(Your objective)
Here are some records. Transcribe all of them exactly.
--------------------------------------------------
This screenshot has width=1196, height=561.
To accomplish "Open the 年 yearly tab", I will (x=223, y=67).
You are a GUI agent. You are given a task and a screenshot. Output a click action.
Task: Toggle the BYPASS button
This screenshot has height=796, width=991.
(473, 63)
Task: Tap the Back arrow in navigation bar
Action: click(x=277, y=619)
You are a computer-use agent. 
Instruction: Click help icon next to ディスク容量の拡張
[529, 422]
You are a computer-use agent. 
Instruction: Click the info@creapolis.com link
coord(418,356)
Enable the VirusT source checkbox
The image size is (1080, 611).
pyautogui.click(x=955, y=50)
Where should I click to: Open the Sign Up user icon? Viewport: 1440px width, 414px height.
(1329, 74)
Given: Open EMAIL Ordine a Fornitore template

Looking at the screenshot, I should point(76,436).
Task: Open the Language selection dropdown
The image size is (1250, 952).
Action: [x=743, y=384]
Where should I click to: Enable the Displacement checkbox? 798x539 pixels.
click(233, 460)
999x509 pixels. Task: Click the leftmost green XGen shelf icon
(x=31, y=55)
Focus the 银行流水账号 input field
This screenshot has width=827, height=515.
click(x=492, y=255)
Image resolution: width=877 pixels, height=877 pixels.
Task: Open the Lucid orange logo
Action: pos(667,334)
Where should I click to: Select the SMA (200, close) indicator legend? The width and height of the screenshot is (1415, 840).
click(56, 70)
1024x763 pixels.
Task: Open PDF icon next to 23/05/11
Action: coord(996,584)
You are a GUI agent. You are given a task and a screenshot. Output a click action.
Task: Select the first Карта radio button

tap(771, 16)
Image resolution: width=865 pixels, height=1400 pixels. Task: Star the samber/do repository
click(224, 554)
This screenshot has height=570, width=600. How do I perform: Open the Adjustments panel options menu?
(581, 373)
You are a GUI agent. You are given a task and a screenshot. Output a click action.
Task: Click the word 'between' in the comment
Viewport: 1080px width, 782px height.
--------------------------------------------------
(Answer box)
This screenshot has width=1196, height=561.
To accomplish "Open the 年 yearly tab", I will (x=223, y=67).
You are a GUI agent. You are given a task and a screenshot. Output a click action.
Task: Toggle the BYPASS button
This screenshot has height=796, width=991.
(473, 63)
Task: Tap the Back arrow in navigation bar
Action: click(x=277, y=619)
You are a computer-use agent. 
Instruction: Click help icon next to ディスク容量の拡張
[529, 422]
You are a computer-use agent. 
Instruction: Click the info@creapolis.com link
coord(418,356)
Enable the VirusT source checkbox
The image size is (1080, 611).
pyautogui.click(x=955, y=50)
Where should I click to: Open the Sign Up user icon? Viewport: 1440px width, 414px height.
(1329, 74)
Given: Open EMAIL Ordine a Fornitore template

Looking at the screenshot, I should point(76,436).
Task: Open the Language selection dropdown
The image size is (1250, 952).
Action: [x=743, y=384]
Where should I click to: Enable the Displacement checkbox? 798x539 pixels.
click(233, 460)
999x509 pixels. Task: Click the leftmost green XGen shelf icon
(x=31, y=55)
Focus the 银行流水账号 input field
This screenshot has width=827, height=515.
click(x=492, y=255)
Image resolution: width=877 pixels, height=877 pixels.
Task: Open the Lucid orange logo
Action: pos(667,334)
Where should I click to: Select the SMA (200, close) indicator legend? The width and height of the screenshot is (1415, 840).
click(56, 70)
1024x763 pixels.
Task: Open PDF icon next to 23/05/11
Action: coord(996,584)
You are a GUI agent. You are given a task and a screenshot. Output a click action.
Task: Select the first Карта radio button

tap(771, 16)
Image resolution: width=865 pixels, height=1400 pixels. Task: Star the samber/do repository
click(224, 554)
This screenshot has height=570, width=600. How do I perform: Open the Adjustments panel options menu?
(581, 373)
You are a GUI agent. You are given a task and a screenshot. Output a click action.
Task: Click the word 'between' in the comment
Viewport: 1080px width, 782px height.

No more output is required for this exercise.